Un contexte sécuritaire fortement dégradé
La disparition de Sadio Camara, figure centrale de l’appareil militaire et acteur clé du rapprochement stratégique avec la Russie, marque un tournant dans la gestion sécuritaire du pays. L’officier a été tué le 25 avril lors d’un attentat impliquant un véhicule piégé ayant ciblé sa résidence.
Les attaques ont été menées de manière coordonnée par des combattants affiliés au Groupe de soutien à l’islam et aux musulmans (JNIM) et au Front de libération de l’Azawad (FLA). Plusieurs localités ont été touchées, notamment la capitale Bamako, la ville stratégique de Kati, ainsi que Sévaré et Gao.
Dans le même temps, les groupes armés ont pris le contrôle de Kidal, bastion historique des mouvements rebelles touaregs, contraignant les forces maliennes, leurs alliés et les autorités civiles à se retirer.
Une centralisation du pouvoir sécuritaire
En assumant directement le portefeuille de la Défense, Assimi Goïta renforce son contrôle sur l’appareil militaire à un moment critique.
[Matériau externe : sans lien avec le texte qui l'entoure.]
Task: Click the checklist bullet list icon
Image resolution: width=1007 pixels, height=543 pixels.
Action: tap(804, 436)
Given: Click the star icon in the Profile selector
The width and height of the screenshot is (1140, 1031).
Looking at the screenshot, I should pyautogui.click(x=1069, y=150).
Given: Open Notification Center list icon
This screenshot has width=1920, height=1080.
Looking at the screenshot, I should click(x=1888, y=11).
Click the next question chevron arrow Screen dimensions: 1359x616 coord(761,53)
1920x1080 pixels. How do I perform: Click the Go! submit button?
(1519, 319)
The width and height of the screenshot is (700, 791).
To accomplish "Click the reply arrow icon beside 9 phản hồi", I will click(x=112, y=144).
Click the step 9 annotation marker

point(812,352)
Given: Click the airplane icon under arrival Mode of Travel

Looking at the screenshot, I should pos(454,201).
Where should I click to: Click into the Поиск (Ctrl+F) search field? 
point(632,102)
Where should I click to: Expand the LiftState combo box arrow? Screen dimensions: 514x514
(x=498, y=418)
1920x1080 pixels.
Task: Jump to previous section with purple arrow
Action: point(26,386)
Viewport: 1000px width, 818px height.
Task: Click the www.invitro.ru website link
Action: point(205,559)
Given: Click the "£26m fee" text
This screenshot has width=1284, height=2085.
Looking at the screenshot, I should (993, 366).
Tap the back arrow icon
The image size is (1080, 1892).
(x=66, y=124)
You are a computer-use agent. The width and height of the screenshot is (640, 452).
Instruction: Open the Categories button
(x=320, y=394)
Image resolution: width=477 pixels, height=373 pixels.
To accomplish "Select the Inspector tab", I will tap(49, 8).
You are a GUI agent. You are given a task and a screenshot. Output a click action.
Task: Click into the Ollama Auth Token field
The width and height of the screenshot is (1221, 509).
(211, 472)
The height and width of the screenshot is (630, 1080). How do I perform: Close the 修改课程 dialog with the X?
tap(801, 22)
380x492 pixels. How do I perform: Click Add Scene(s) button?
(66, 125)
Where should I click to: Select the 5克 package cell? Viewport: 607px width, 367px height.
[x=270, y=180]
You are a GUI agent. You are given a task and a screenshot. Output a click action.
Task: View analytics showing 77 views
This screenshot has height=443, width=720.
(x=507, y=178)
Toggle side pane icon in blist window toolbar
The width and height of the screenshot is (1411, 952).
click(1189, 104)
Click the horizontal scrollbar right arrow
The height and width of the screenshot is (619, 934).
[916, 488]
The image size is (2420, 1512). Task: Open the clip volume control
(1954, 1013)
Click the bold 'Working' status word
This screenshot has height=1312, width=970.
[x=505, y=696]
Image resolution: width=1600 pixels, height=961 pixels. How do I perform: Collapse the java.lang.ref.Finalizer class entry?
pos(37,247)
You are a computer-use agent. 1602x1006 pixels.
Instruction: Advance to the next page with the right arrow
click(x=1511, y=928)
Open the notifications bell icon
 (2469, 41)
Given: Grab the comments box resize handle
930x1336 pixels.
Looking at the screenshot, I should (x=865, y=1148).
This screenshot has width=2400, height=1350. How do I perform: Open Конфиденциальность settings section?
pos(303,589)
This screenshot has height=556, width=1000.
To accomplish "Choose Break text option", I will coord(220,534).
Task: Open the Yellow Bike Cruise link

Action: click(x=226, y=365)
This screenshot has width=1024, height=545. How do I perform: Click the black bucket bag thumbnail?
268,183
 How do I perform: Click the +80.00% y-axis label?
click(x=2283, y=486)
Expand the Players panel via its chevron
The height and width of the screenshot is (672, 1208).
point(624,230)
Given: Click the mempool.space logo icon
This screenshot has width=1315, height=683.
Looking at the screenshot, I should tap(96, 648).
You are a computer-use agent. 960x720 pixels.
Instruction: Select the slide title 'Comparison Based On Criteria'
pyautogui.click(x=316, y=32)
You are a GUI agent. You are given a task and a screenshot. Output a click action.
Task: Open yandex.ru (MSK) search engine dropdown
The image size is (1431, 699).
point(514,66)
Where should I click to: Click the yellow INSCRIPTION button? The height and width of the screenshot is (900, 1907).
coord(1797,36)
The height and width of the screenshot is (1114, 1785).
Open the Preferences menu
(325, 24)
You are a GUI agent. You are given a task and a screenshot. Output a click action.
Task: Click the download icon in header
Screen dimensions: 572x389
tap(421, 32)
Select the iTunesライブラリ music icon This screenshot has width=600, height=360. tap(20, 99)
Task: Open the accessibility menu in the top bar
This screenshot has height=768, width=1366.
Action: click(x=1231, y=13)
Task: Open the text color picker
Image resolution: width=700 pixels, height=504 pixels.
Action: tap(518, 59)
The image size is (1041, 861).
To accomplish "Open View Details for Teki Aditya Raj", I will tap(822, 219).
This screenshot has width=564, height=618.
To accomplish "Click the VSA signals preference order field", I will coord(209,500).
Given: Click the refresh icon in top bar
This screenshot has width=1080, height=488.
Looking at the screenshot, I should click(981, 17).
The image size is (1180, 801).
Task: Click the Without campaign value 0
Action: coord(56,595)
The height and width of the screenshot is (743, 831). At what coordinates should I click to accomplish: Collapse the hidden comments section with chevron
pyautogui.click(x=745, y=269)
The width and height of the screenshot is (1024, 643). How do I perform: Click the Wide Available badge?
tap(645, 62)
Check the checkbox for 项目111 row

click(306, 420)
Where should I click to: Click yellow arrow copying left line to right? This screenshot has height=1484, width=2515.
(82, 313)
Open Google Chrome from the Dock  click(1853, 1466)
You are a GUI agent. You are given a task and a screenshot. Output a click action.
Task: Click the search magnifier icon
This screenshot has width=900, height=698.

Cette configuration traduit une volonté de centraliser la réponse sécuritaire face à une menace qui évolue rapidement et gagne en coordination.
Cette décision s’inscrit dans une série de réajustements opérés par les autorités de transition depuis le début de la crise sécuritaire, alors que le pays reste confronté à une insécurité persistante et à une recomposition des alliances militaires sur son territoire.
La nomination du chef de l’État à la tête du ministère de la Défense pourrait ainsi redéfinir les équilibres internes du pouvoir, tout en posant la question de la gestion simultanée des responsabilités politiques et militaires dans un contexte de crise prolongée.